The following transactions took place during 2015:

a)      On January 15, 1,000 shares were sold from treasury stock for $4,000.  (The shares had been reacquired for $6,000 and held as treasury in 2014. The company uses the single transaction method to account for treasury shares.)

b)      On March 1, 10,000 common shares were issued for proceeds of $170,000

c)      On April 30, 2,000 common shares were reacquired and cancelled for $11 per share.

d)      On May 31, 2,000 common shares were reacquired and cancelled for $22 per share.

e)      On June 15, 1,000 common shares were reacquired for $23.50 per share and held as treasury stock.  (The company uses the single transaction method to account for treasury shares.)

f)        On July 31, a cash dividend of $1 per share was declared, payable on August 15 to shareholders of record on August 7.  The annual dividend on the preferred shares was also declared on July 31 and was also payable on August 15 to shareholders of record on August 7.

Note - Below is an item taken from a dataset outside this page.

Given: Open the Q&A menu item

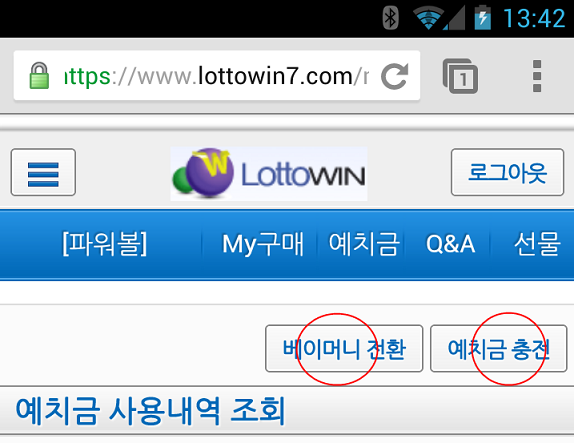Looking at the screenshot, I should coord(451,244).
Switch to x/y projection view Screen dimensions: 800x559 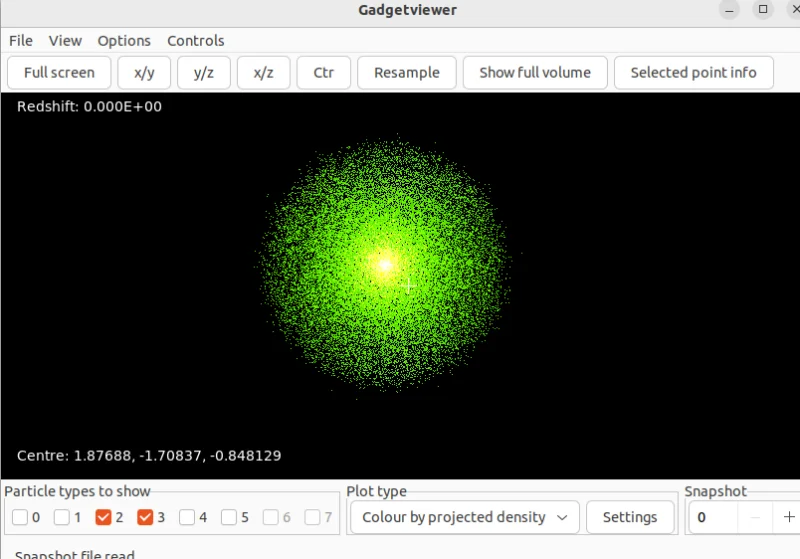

g)      On September 1, a stock dividend of 10% was declared on the common shares, payable on that date.  The share price following the issue of the stock dividend was $21 per common share.  (Stock dividends are not paid on treasury stock.)

h)      On November 1, 100 preferred shares were issued for $10,500.

Required:

Prepare journal entries to record the transactions set out above.  Show your calculations.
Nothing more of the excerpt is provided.